Just about everything Hofstadter writes about Goldwater’s core constituency holds true for Bush: it’s a fusion of those with ultraconservative economic views (the sort who believe a social safety net breeds weakness) and an aggrieved lower-middle class who see politics as an arena to reclaim lost status (via moral crusading and culture wars) rather than protect their material interests. (The opposition of status and interest politics seems to foreshadow Thomas Frank’s debunking of the red state/blue state myth in What’s the Matter with Kansas?) But whereas Goldwater was regarded skeptically in his time and effectively framed as far outside the mainstream, a complacent media in 2000, intent on lambasting Gore, allowed Bush to pass for a moderate, “compassionate” conservative.

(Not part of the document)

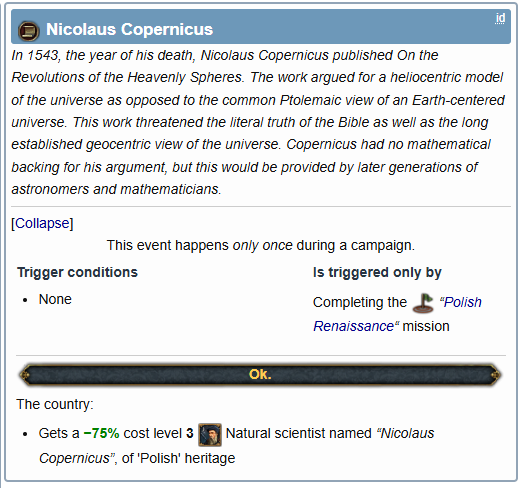Collapse the event details section
This screenshot has height=488, width=524.
click(42, 223)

Once he won and gained political capital from the events of September 11, he enacted the Goldwater agenda of 1964: heedless economic individualism and impulsively belligerent foreign policy derived from simplistic absolute principles and pursued with religious conviction. (In Goldwater’s famous words: “Extremism in the defense of liberty is no vice, and .., moderation in the pursuit of justice is no virtue.”)

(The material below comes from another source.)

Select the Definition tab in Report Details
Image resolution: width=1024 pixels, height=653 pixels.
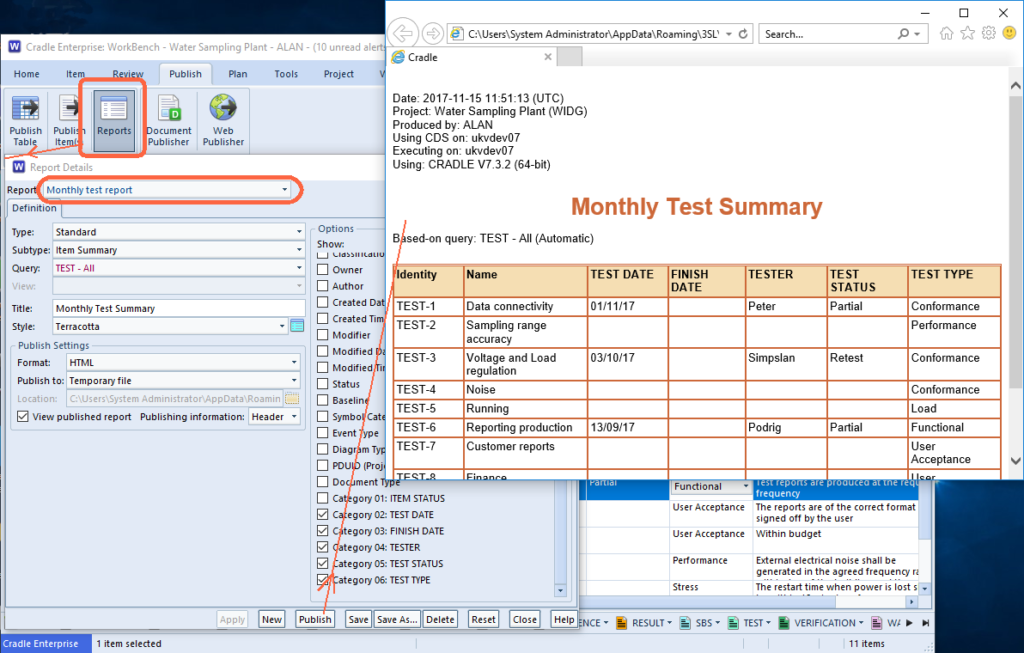point(34,209)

This analysis helps make obvious the tenuousness of the pseudo-conservative coalition: radical free-marketeers and moral prescriptivists have in common a belief that privation is a useful social tool, whether it be culling the herd of its weak members or punishing sinful wastrels. Beyond this is a belief in individual’s ultimate ability to overcome circumstances, which are always in some way deserved—your responsibility. But moral crusaders, in taking a hard-line ascetic view that is uncompromising with respect to the opinions a majority of Americans actually profess, believe their politics rise above greedy selfishness, and that their views are legitimized to the degree that they are impractical and thus apolitical. Their disregard for public opinion seeks to destroy democracy in a fundamentally different way than those with radical economic views, who would prefer that the government atrophy and cease to function (the shrink-government-until-drownable-in-bathtub philosophy). Moral crusaders, instead, want to empower government to the degree where it can legislate and enforce the stringent value system they have placed above politics as non-debatable truths. (Neither want to do the hard work of coalition building in order to arbitrate between the inevitable competing interests in a pluralistic society.) This contradiction, exacerbated by the erosion of civil liberties brought on by fears of terrorism, has led to discussions of a rapprochement between libertarians and liberals. Hofstatder points out that Goldwater did little to forward conservative causes; rather he broke the back of practical conservatism in the Eisenhower mold and enabled Johnson to push through the Great Society reforms. That’s hope the revulsion Bush has inspired in American voters has done the same, and we can look forward to a coming decade of progress on universal health care, the strengthening of unions, and the amelioration of income inequality.